You can imagine that her comfortably well-to-do family thought he took a very queer way to show it, and with Yankee out-spokenness told them both so, as cuttingly as Yankee tongues can speak. Without a hesitation she flung her family ties away along with her love of home, her woman’s love for stability, her mother’s anxiety about her little girls. Not till long after his death did she again resume relations with her family.

Her little girls, never having known any other life, saw nothing unusual in the one they led, especially as their mother, her personality doubled and trebled by the exigencies of her life, stood, somehow, miraculously between them and the most impossible of the hardships to which their father so light-heartedly condemned them. They were always dressed in well-mended garments, they had shoes and stockings, they were clean and cherished, there was always cheer and loving-kindness between their father and mother, and when there was only corn-meal mush for supper, they scarcely noticed it, because of the old songs and stories of which their mother had such a store. My mother sang them to me, and I now sing them to my children, those old folk-songs with which my grandmother charmed away hunger from her little children. They adored their great, rollicking father, always in high spirits, and they preferred the deer-steaks and squirrel stews which were the results of his wonderful marksmanship, to the tough, stringy beef and salt pork which was the diet of the other frontier children. One of my mother’s vivid recollections is of looking out of the window on a snowy day and seeing her stalwart father emerge from the woods into the clearing, carrying ... a very Robin Hood ... a whole deer’s carcass on his broad shoulders. He cast it down before the door and called, like a great boy, for his women-folk to come and admire him! She says she can close her eyes now, see the blood ruddy on the snow, and her father’s thrown-back head and bright, laughing face.

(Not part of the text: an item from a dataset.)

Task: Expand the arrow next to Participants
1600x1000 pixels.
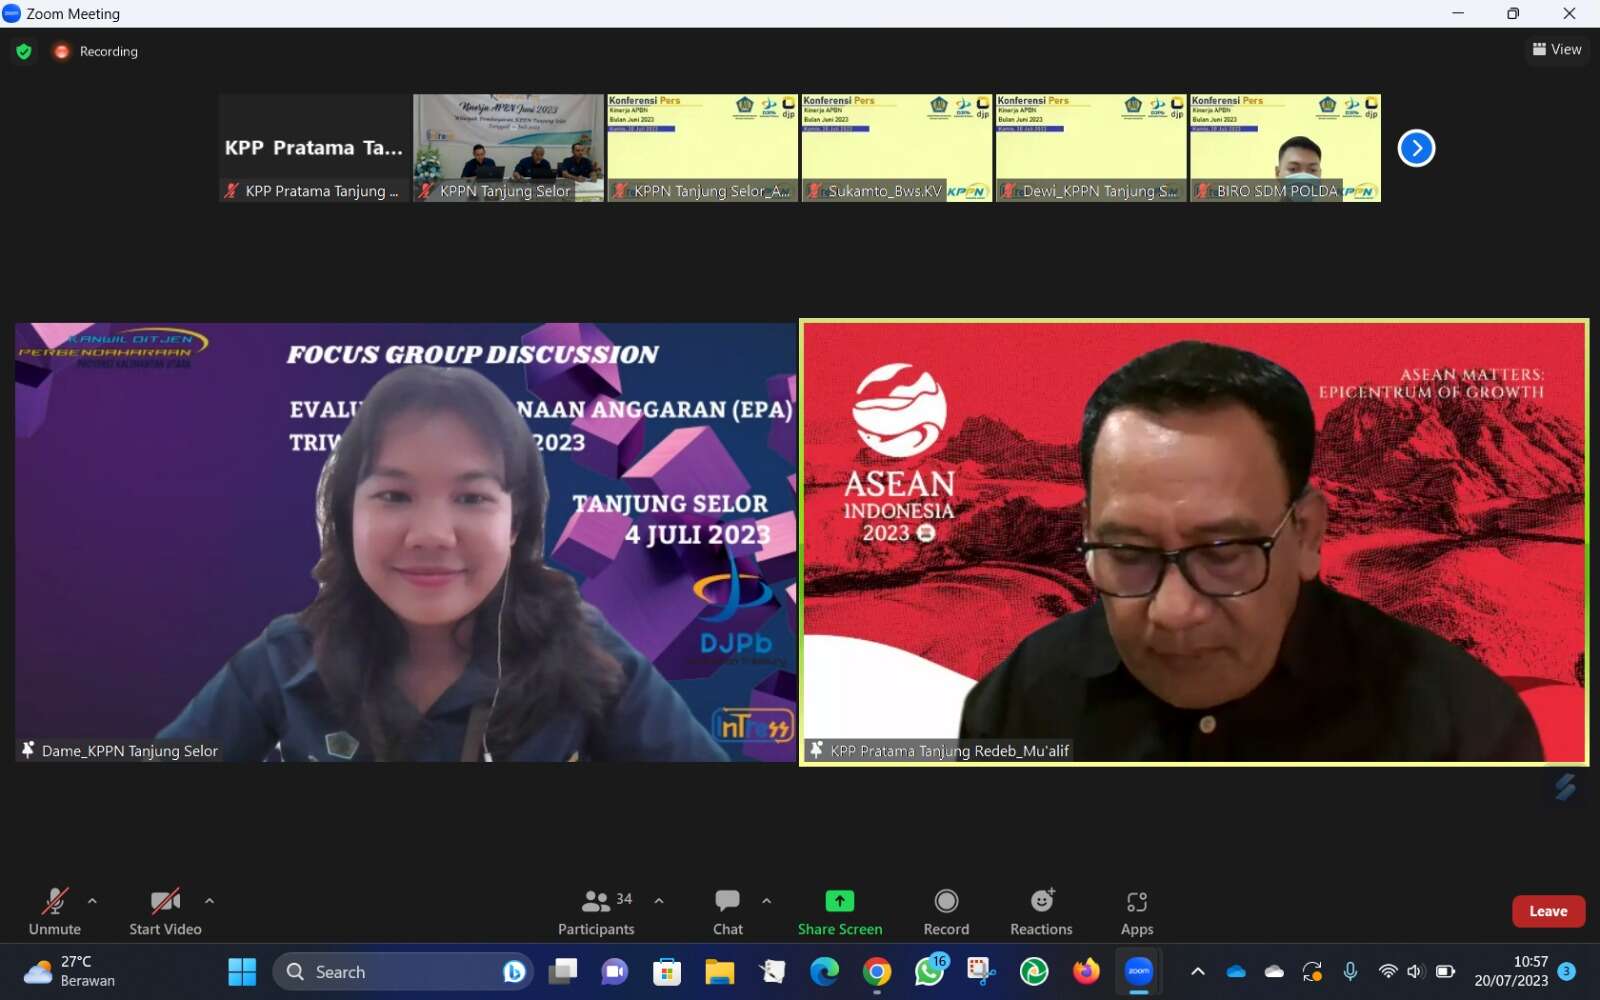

Of course, when the news of gold in California came, burning-hot like wild-fire from the west, he was one of the first to go. He would be. A distant, uncertain, and dangerous expedition, into unknown country; could he resist such an alluring combination? Of course, he could have resisted it if he had tried; but he did not try. He never tried.

Also, of course, it was really out of the question to transport a wife and five little girls across an untracked continent, full of Indians. He was to go alone, make a brief stay, get the lay of the land, and come back, his pockets full of gold, to take the family out in a ship around the Horn. It was all settled in his mind as if the gold were heavy in his pockets. The separation would be short ... he was sure of it, as he was always sure of whatever would ensure his being free of the slightest constraint.... He moved his family into the nearest settlement, cashed in on everything saleable, added a small sum that had just come to him as his share of his father’s small property, and got together enough to support his family for a year. It took little enough, as they had always lived. And he would be back before the year was out, rolling in gold.

With empty pockets and a high heart he took his gun and his ax, kissed his family good-by and went away planning to live off the country as he traveled, as he always had.

One letter came back from California, the only one he ever wrote, since he had never before been separated from the one human being he had loved. He had had a gloriously adventurous time in getting out there, Indians, drought, snow, heat, grizzly bears—all the regulation accompaniments of the transcontinental trip in 1849. He struck it rich at once, and as one of the first on the ground had a wonderful claim of his own. They would all be rich in no time.

In no time he was dead.

For an interminable period his wife heard nothing, and then, very vaguely, that he had died of “mountain fever.” He had been dead and buried for months before she learned that she was a widow at thirty-two with five helpless little girls and not a penny in the world.